I wish I could take it all back. I hate that I provoked such anger. My girlfriend hated the fact that she was the ‘chick’ on the beach and that she dates an idiot. I got my ass handed to me through WhatsApp and through the community.

Are you still going to go with the thread that you didn’t know about the lockdown?

I knew about it; I just didn’t think it included surfing. I’m committed to social distancing. I do appreciate the opportunity to tell my story, even though it sounds bad. Being out of the loop is hard to know what the hell is going on. Being a visitor is a much different experience than being in communication with the crew. I can totally understand how me paddling out looks entitled and self-centred, disregarding the community stance. The day before the lockdown there were so many rumours, it was pretty confusing.

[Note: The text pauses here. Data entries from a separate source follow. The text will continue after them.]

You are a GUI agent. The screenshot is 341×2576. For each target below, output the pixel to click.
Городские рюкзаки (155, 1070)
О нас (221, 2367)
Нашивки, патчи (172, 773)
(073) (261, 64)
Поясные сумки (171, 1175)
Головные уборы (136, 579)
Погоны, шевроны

Now not so much. The whole situation is shocking. We had no idea what to expect. It would be nice if we could have a little understanding that we just arrived in JBay, knew no one, and had no wifi.

I’m sure the locals will hear you out and accept your apology. You’re stuck here now, and we’re all in this thing together. If shit goes down, you might need to volunteer your medical expertise.

I’m also going to volunteer to do some work in the prepping for COVID-19. Maybe I have some skills the community could use.

By the way, what stance, and what board were you riding?

I’m a regular foot, and I was riding a 6’3″, SOS Scarlet Letter, swallow-tail.

What else do you get up to, when you’re not pissing off locals?

Well, I have a Professional big-wave career.

Really? Do tell.
I tied second place with Tazzy (Anthony Tashnick) and Nick Lamb at the recent Nelscott Reef event (won by Jojo Roper). I am also in the running for a Mavericks Surf Award for Biggest Wave. I hope this hasn’t messed up my aspirations to surf some big waves in South Africa, and I hope my mom won’t get too bummed out by this article. Thanks again for listening. I’m totally jealous of this community here and ability they have to stick together.